Agentic AI isn’t always the answer

When it comes to agentic AI, the fear of factor avoidance is palpable. Organizations, in part, because it seems like everyone else is doing it. But fomo is not a business strategy. To make agentic AI work, business leaders must ignore the hype and focus on understanding which agents can do what, how and why, at what cost, and focus.

Our own work has proven that AI agents that independently plan and execute complex multi-story tasks can deliver significant value by accelerating timelines and reducing costs. And this is just the beginning. AI agents working to work, communicate and learn with humans, communicating and learning, can become an original paradigm shift for how work is done.

Clear business value

But enthusiasm doesn’t always lead to impact, something many businesses are beginning to recognize. According to a study, 40% of agent AI projects could be canceled by the end of 2027 due to increased work cost and costs.

In recent research, McKinsey studied 50 agent AI initiatives in which we are directly involved. With Hinsight’s wisdom, we’ve identified three critical factors in Agent AI success.

1. Start with workflows, not agents

Agentic changes are more successful when they are focused on agent-integrated workflows, redesigned workflows that touch agents rather than procedures designed for other technological eras. And the Corollary is also true: even the most powerful AI agent is tied to faulty and inefficient workflows.

Already, agents are successfully deployed in multi-step, dynamic workflows, such as software development and customer service and customer service. Even the most daring leaders successfully deploy agents for boundary use cases. For example, an alternative legal services provider made significant efficiency gains where they carefully modernized their contract maintenance process. Each time an agent made a change in the document editor, it was entered, classified, and fed back into the agent’s logic and knowledge base. In designing an agentic workflow, the team determined when and how to integrate human input. Agents highlighted outliers and anomalies for people to review. Over time, agents have been able to codify new practice and provide more sophisticated legal reasoning, but it is up to lawyers to navigate critical decisions.

2. Stop punching

Many enthusiastic early adopters say their output is known as “slop”, which can be done quickly but requires considerable effort to correct. It’s annoying. Worse, it mistrusts agents and the idea of ​​conversion in general. To do better, companies need to systematically invest in agents as they do in the workplace, with job descriptions, training, monitoring and continuous improvement targets.
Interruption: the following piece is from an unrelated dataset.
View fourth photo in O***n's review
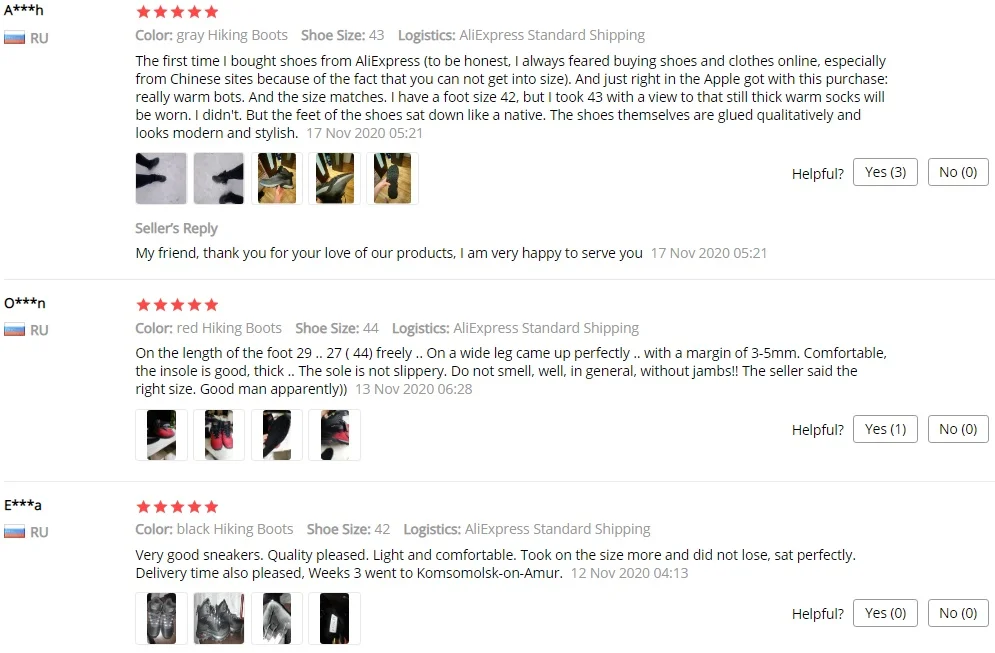The height and width of the screenshot is (653, 995). point(334,435)
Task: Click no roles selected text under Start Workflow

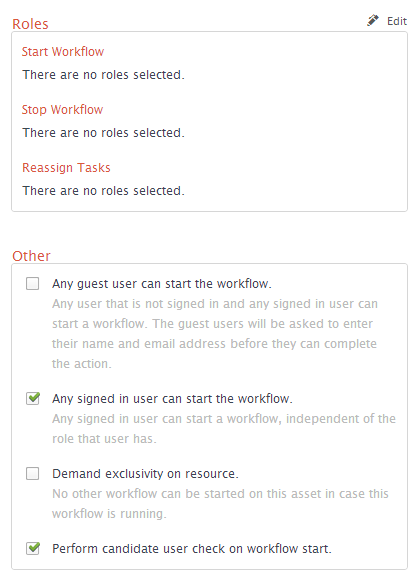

3. Engage the workforce to support AI agents

There must be people walking, training and evaluating agents in an ongoing way: “Start and release” is not good enough. As agents begin to achieve more, the roles will change. Leaders are working to bring employees together in a new human-agent hybrid operating model, including devices, to effectively prepare, design, monitor, track, and correct their work, and bring them together to perform more complex tasks.

The underlying principle is that Agentic AI should work with non-time-consuming business priorities, such as productivity and teamwork. The question, then, can agents help solve real-world problems and create value as well as in other technologies?

And the answer is: not always. For tasks that involve generative AI applications like chat, generative AI applications like Chatbots are a better choice. For highly structured or automated tasks such as data entry, rule-based approaches—if x, then y—may be more efficient. High-stakes decisions with little room for error are the domain of leaders and managers.

Yes, agentic AI could be a once-in-a-generation opportunity, hence the fomo effect. Success does not come from enthusiasm, but from a thorough analysis of how this tool can be used for the right task, for the right task.